Fermezza senza freddezza — il quarto brahma-vihara nella pratica

Cos'è l'equanimità upekkha e come si sviluppa?

Upekkha è il brahma-vihara buddhista dell'equanimità — un equilibrio stabile e lucido che non si aggrappa all'esperienza piacevole né rifugge da quella spiacevole. Non è indifferenza; è una spaziosità non reattiva. Lo sviluppo è graduale e richiede una base di pratica di gentilezza amorevole e compassione. Le prove sono in gran parte meccanicistiche e contemplativo-cliniche; le prove RCT dirette specificamente su upekkha sono scarse.

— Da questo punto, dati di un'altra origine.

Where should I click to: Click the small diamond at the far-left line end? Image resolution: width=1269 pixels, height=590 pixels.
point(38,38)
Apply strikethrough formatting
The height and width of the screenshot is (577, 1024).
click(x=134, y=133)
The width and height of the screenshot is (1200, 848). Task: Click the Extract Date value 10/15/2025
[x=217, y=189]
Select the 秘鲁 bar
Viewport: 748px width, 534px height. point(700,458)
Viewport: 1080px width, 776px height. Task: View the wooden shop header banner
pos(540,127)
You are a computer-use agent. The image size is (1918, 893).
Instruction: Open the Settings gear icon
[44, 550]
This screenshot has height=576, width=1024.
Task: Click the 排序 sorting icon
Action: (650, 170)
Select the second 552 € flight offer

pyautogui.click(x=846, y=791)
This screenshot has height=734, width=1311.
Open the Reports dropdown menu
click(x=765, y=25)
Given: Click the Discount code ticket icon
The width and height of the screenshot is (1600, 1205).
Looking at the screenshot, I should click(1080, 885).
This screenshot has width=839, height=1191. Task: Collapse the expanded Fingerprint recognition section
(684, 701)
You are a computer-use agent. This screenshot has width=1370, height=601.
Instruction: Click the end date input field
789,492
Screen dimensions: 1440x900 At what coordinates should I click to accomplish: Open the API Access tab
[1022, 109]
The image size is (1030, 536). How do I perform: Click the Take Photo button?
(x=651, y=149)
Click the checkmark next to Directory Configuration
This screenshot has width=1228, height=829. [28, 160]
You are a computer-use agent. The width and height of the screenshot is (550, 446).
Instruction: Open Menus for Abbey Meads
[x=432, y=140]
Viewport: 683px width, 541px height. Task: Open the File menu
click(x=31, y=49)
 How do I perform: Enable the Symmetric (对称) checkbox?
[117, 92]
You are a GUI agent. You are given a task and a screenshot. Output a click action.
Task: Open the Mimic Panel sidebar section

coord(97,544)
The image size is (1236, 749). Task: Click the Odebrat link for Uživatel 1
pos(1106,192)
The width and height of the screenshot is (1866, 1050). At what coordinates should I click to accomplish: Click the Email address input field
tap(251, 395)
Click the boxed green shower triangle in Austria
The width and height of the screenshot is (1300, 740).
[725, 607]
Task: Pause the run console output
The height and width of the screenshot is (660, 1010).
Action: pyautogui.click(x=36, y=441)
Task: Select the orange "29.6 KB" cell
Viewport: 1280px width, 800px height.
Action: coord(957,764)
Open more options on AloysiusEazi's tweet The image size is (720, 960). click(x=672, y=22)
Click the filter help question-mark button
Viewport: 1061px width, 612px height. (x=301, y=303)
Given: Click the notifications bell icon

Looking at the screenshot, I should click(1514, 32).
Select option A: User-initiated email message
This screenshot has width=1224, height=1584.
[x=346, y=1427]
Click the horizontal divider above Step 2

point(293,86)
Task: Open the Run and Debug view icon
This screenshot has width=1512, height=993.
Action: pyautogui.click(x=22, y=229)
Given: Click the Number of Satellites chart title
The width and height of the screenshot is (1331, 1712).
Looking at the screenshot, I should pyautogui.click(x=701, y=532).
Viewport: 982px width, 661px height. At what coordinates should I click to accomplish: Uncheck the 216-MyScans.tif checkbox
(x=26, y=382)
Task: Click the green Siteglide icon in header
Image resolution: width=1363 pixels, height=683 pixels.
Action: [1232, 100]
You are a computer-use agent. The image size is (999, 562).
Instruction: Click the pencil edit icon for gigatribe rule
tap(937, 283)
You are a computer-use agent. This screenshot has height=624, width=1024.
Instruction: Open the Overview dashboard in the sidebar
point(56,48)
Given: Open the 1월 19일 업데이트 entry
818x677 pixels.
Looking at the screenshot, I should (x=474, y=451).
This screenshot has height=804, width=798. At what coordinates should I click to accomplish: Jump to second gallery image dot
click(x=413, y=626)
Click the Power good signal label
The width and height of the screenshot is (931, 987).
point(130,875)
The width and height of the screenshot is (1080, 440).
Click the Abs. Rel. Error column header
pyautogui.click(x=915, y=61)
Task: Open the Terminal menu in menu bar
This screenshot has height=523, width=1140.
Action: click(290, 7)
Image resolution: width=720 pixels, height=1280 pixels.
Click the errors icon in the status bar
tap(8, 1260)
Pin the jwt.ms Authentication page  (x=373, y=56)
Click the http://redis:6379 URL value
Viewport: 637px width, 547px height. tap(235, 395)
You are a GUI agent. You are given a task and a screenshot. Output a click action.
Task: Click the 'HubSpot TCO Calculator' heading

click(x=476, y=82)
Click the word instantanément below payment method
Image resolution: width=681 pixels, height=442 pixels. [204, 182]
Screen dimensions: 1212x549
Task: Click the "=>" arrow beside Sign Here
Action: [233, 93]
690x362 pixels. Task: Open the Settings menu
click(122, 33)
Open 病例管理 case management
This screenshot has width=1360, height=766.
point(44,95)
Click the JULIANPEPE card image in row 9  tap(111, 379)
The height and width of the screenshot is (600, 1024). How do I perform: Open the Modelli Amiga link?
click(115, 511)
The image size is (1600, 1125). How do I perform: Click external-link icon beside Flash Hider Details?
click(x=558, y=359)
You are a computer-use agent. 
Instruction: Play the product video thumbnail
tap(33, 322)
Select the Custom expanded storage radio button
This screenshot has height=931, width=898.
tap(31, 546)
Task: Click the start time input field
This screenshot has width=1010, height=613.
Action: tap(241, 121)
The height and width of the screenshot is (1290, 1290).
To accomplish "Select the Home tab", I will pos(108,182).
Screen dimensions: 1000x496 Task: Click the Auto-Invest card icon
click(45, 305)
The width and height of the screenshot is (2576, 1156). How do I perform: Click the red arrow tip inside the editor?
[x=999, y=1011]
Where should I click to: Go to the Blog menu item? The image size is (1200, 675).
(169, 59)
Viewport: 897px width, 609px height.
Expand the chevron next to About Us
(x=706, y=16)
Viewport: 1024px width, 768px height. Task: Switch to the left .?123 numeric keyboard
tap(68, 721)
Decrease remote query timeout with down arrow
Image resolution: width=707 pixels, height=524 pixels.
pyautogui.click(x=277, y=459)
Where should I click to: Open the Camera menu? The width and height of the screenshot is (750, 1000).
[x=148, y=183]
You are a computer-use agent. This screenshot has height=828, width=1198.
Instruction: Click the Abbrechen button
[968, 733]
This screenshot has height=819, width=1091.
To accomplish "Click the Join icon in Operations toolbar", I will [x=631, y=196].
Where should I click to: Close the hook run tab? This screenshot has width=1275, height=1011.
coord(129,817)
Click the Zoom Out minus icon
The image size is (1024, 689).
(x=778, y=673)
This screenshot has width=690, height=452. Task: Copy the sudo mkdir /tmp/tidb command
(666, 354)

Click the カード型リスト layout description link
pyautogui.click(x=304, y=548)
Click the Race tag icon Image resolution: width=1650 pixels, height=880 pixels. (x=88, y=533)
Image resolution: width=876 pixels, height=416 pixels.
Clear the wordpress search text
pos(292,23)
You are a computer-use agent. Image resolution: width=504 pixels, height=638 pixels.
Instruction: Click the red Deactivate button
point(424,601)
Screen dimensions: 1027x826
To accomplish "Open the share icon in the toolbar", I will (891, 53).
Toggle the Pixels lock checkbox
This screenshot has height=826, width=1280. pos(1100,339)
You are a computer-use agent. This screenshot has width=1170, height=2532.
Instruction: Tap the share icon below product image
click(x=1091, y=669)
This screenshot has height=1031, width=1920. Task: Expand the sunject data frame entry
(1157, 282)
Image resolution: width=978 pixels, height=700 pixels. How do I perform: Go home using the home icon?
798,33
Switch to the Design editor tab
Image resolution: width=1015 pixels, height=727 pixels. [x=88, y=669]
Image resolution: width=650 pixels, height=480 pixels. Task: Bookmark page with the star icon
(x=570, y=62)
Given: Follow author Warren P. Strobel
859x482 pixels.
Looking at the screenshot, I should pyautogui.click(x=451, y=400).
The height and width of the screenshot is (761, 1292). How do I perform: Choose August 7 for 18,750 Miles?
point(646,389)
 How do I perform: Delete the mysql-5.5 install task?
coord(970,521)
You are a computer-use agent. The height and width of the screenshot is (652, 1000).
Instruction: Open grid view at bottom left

Dei quattro brahma-vihara, upekkha è il più frainteso. Gli studenti occidentali spesso lo scambiano per piattezza emotiva o distacco — il suo nemico prossimo, l'indifferenza, che è fredda e trattenuta. La genuina upekkha è calda ma incrollabile: può essere presente con qualsiasi esperienza senza esserne destabilizzata. Neurologicamente corrisponde alla capacità coltivata di non reattività — l'intervallo tra stimolo e risposta che Viktor Frankl descrisse e che la ricerca moderna sulla regolazione supporta. Le pratiche di seguito la sviluppano progressivamente.